## WHAT IS REQUIRED
From the entries below, reproduce exactly the lines from the one with "483x274 pixels. Task: Open" through the one with "Task: Click the original English tweet text", both included, without images.

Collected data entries

*** Block opens ***

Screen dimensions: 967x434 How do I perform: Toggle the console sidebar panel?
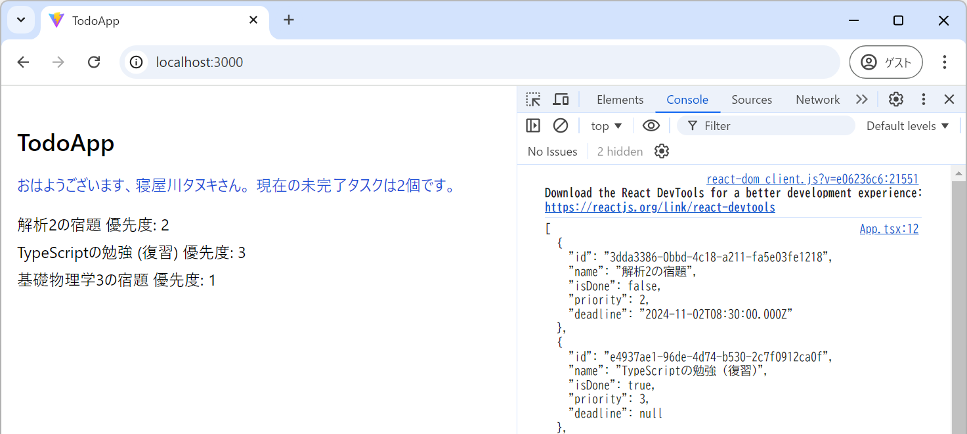tap(533, 125)
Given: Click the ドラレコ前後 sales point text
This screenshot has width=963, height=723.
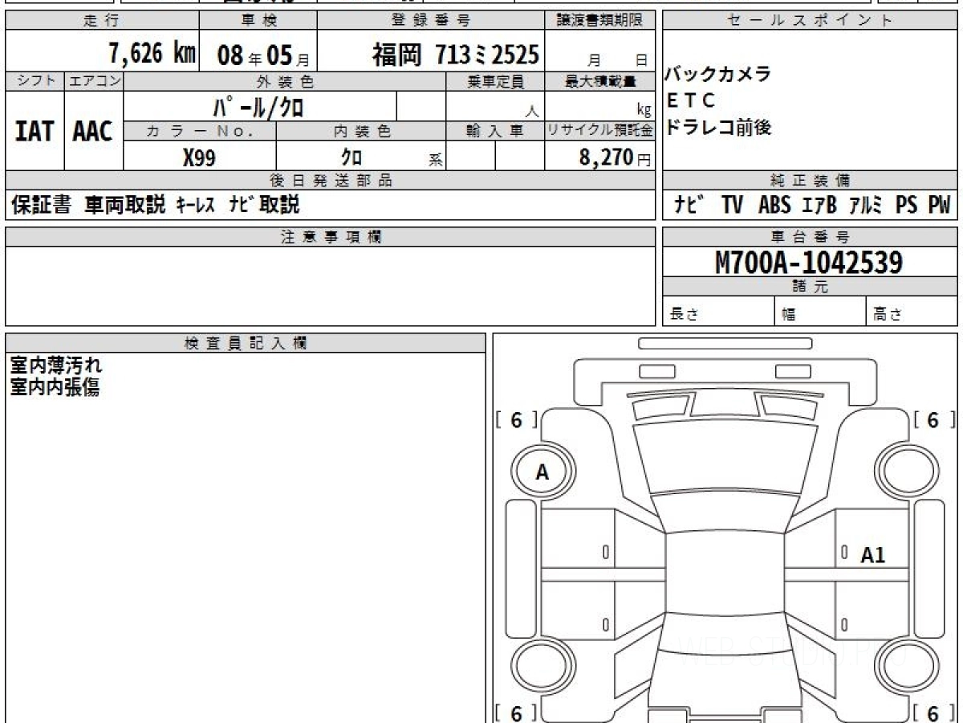Looking at the screenshot, I should click(x=717, y=128).
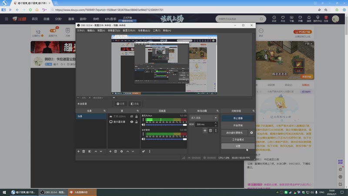Open the 文件(F) menu in OBS

pyautogui.click(x=80, y=30)
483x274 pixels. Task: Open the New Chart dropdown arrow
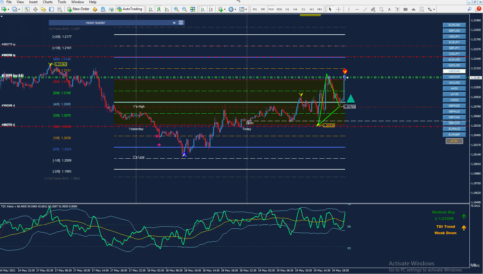[x=8, y=9]
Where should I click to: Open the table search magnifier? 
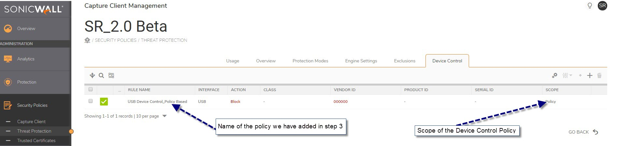coord(101,75)
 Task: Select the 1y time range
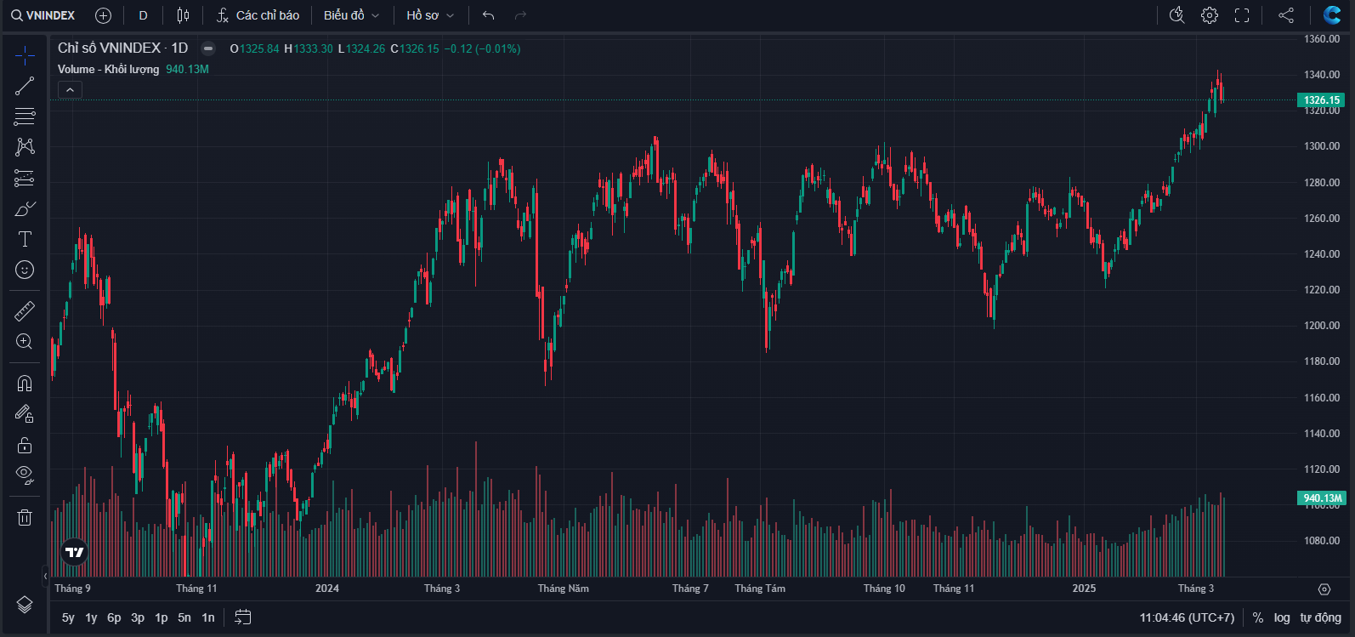[x=91, y=617]
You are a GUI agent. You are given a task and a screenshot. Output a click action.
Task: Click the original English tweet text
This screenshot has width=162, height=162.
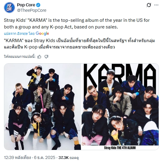(77, 24)
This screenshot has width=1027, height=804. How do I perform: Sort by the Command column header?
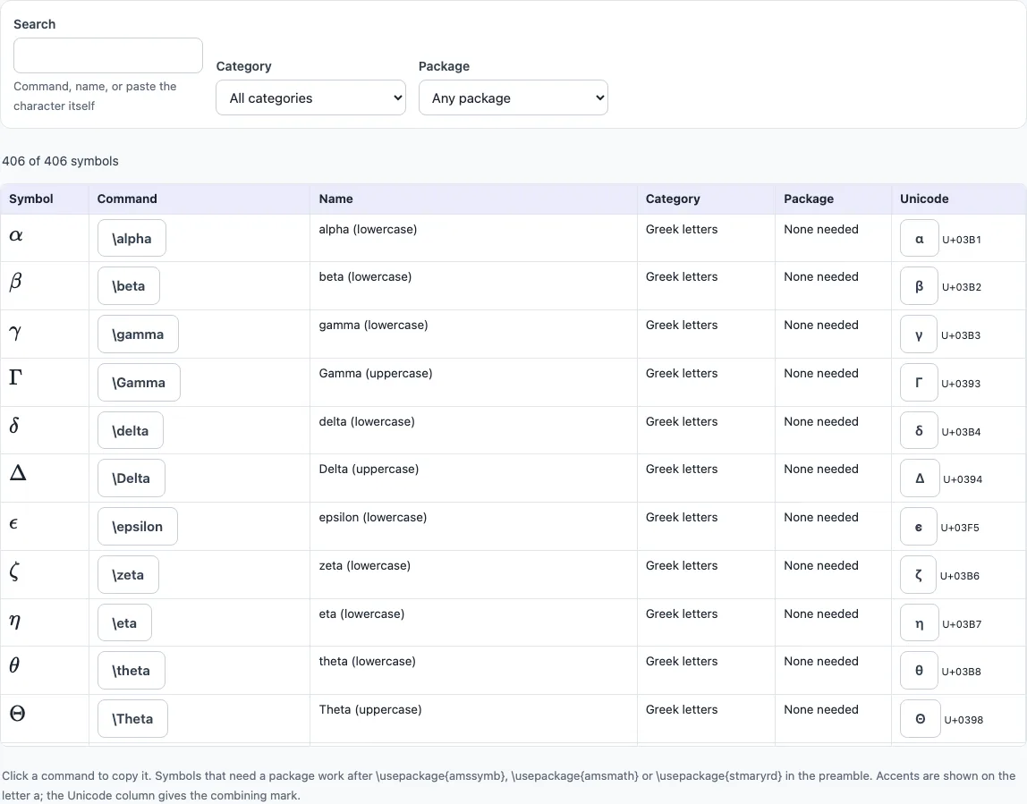pyautogui.click(x=127, y=199)
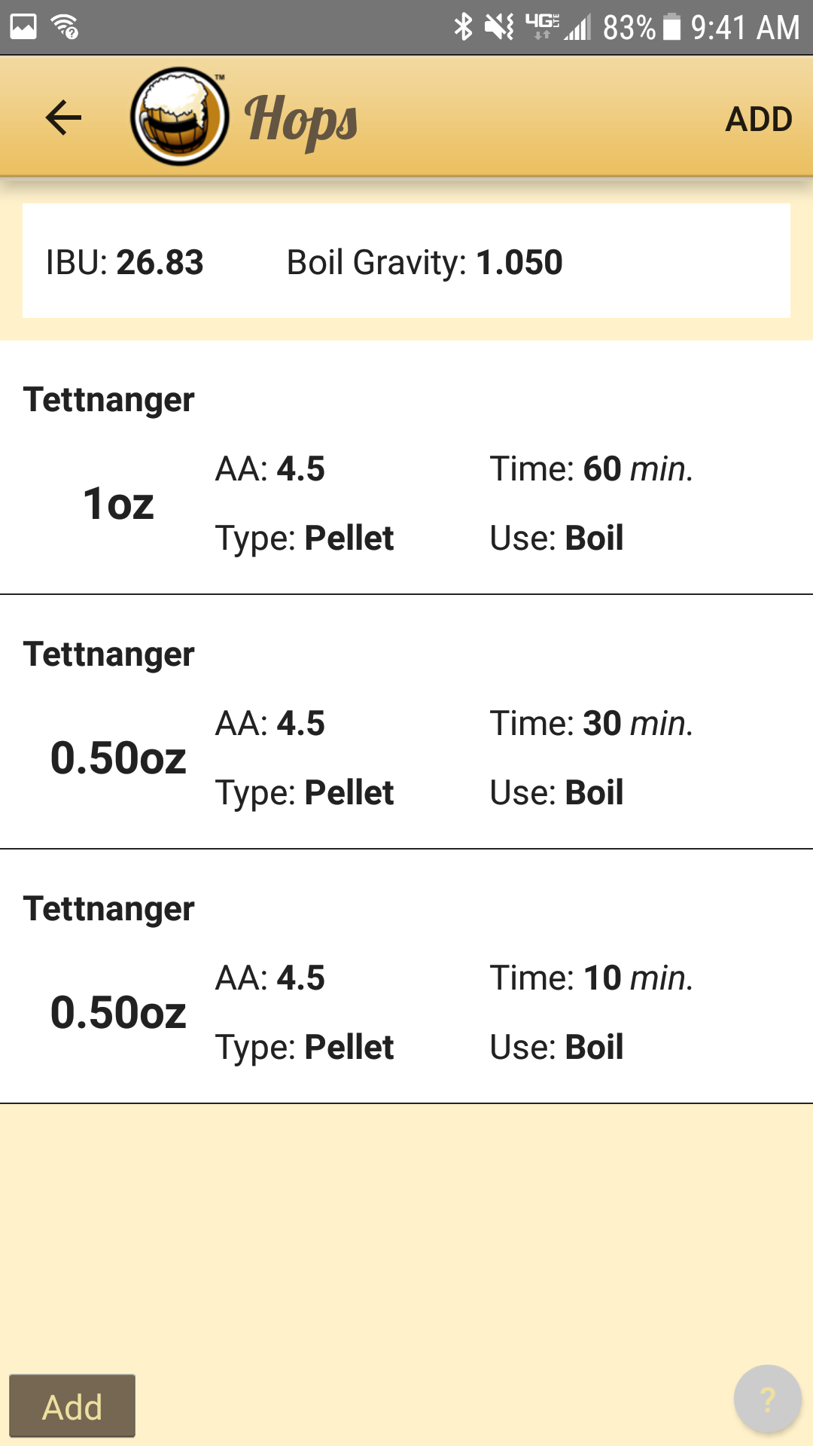This screenshot has width=813, height=1446.
Task: Tap the image notification icon
Action: [x=23, y=27]
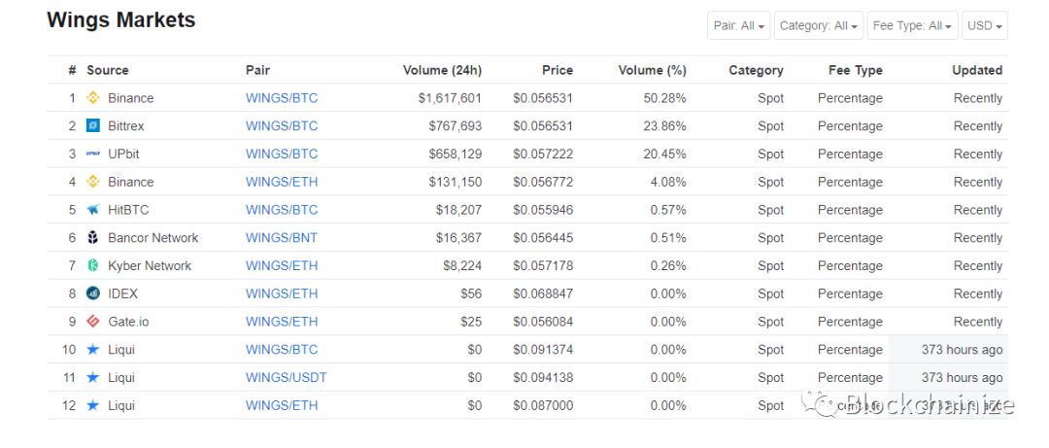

*** Block closes ***

## RESULT OF THE EXERCISE
483x274 pixels. Task: Open the New Chart dropdown arrow
[x=8, y=9]
Where should I click to: Open the table search magnifier? 
coord(101,75)
 Task: Select the 1y time range
[x=91, y=617]
You are a GUI agent. You are given a task and a screenshot. Output a click action.
Task: Click the original English tweet text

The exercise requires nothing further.